Can I now sell CBD legally? 

It depends.

In January 2019, hemp-derived CBD became legal nationwide on a federal level. The rule of thumb is that products, such as CBD oil, must contain less than 0.3% THC. In addition, they must be produced under certain conditions outlined in the Farm Bill, including that the hemp must be grown by a properly licensed grower and must adhere to the shared state-federal regulators.

Despite this, certain states still maintain laws where CBD is illegal or has limited legal applications. These include Alabama, Arizona, California, Connecticut, Idaho, Michigan, Nebraska, Nevada, Ohio, South Dakota, West Virginia, and Wyoming.

How do I choose a CBD product?

Once you make your way past the legal aspects, there's still the vital question of which products to carry. CBD products can be found at nearly every vape shop or salon, though many are of inferior quality. To set yourself apart from amateur vendors and keep your expert status, you should stock only the very best products.

In creating the right CBD product offer for your pharmacy, keep in mind that the two most important concerns are false claims regarding benefits and a product’s ingredients list not matching its contents. The FDA has sent several warning letters about false claims to companies marketing CBD products in the past few years. Claims of helping cancer patients, for example, are extremely frowned upon while mentioning that CBD may help ease pain seems to be permitted. To address the latter issue, look at independently held tests made on the products you wish to start selling in your pharmacy.

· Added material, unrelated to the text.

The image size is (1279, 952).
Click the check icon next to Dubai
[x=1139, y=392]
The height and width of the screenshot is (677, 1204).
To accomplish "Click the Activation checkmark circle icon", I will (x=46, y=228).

The bioavailability of a product, or the degree to which it is absorbed into the bloodstream, is also an important consideration. Bioavailability is highly dependent on the method of usage and can be as high as 80% in the case of some CBD oils.

Ingestion, although by far the most common way of consuming CBD, is also one of the least effective since the substance passes through the liver before reaching the bloodstream. This results in reduced concentration and a delay of up to two hours before any effects are felt. CBD taken sublingually, on the other hand, bypasses the digestive system and produces effects within minutes. Smoking using an electronic device (vaping) produces the most immediate systemic effects, while applying CBD products externally will only bring targeted relief to the applied area, never reaching the bloodstream. Knowing these differences is not only important when choosing what to carry, but also in guiding patients unfamiliar with the diversity of available products.

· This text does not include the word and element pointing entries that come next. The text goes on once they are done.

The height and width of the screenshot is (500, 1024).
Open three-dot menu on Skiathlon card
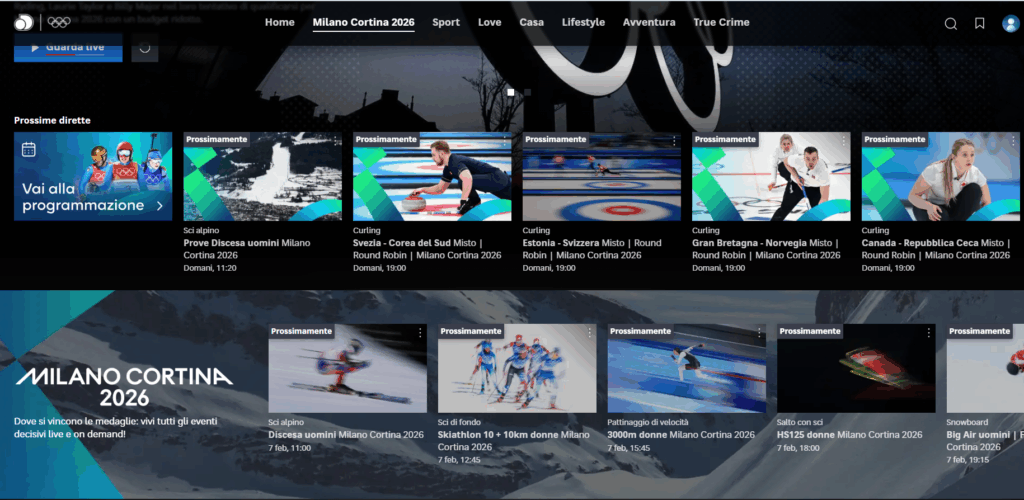coord(589,332)
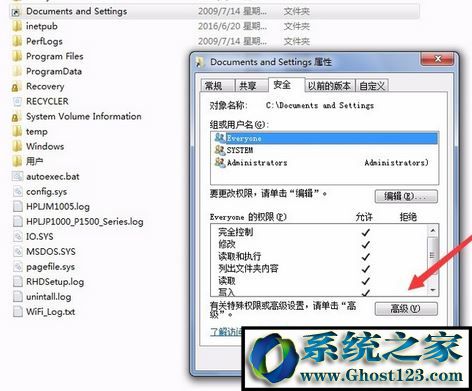Click the Recovery locked folder icon
The image size is (472, 391).
16,87
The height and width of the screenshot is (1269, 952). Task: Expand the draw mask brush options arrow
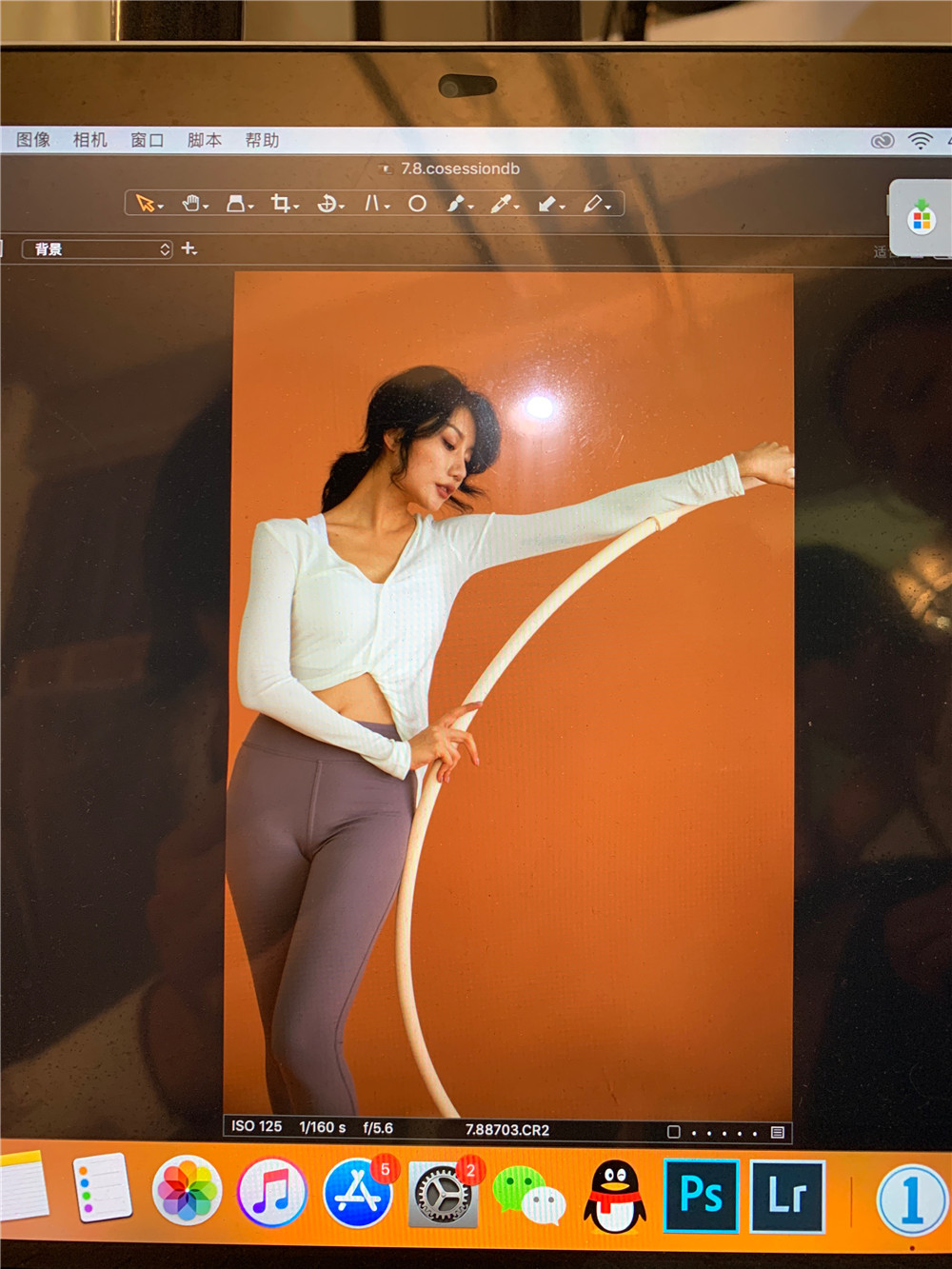tap(471, 207)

The federal legalization of hemp-derived CBD has created a huge opportunity for pharmacists to draw in new customers. As you move forward, here are a few points to keep in mind:

  • Understand the law: Hemp-derived CBD products may be legal on a federal level, but some states are yet to put the new law into practice. Before you make the addition to your OTC offers, look at how the Farm Bill applies to your area. Has local law enforcement embraced it or are they still erring on the side of caution?

  • Get educated: If you’re thinking about selling CBD at your pharmacy, educating yourself and your staff about this new market is essential. This will help you provide professional assistance to your customers and showcasing your expertise will inspire confidence. You will also be better equipped to choose the right partners and product range.

  • Choose your products wisely: In a crowded marketplace, a pharmacy should be a safe bet for patients looking for quality products. This means you must take extra care to partner with manufacturers that provide test results and make an effort to carry the safest and most effective products around. Quality products combined with properly trained staff are key to drawing in prospects interested in exploring this growing area.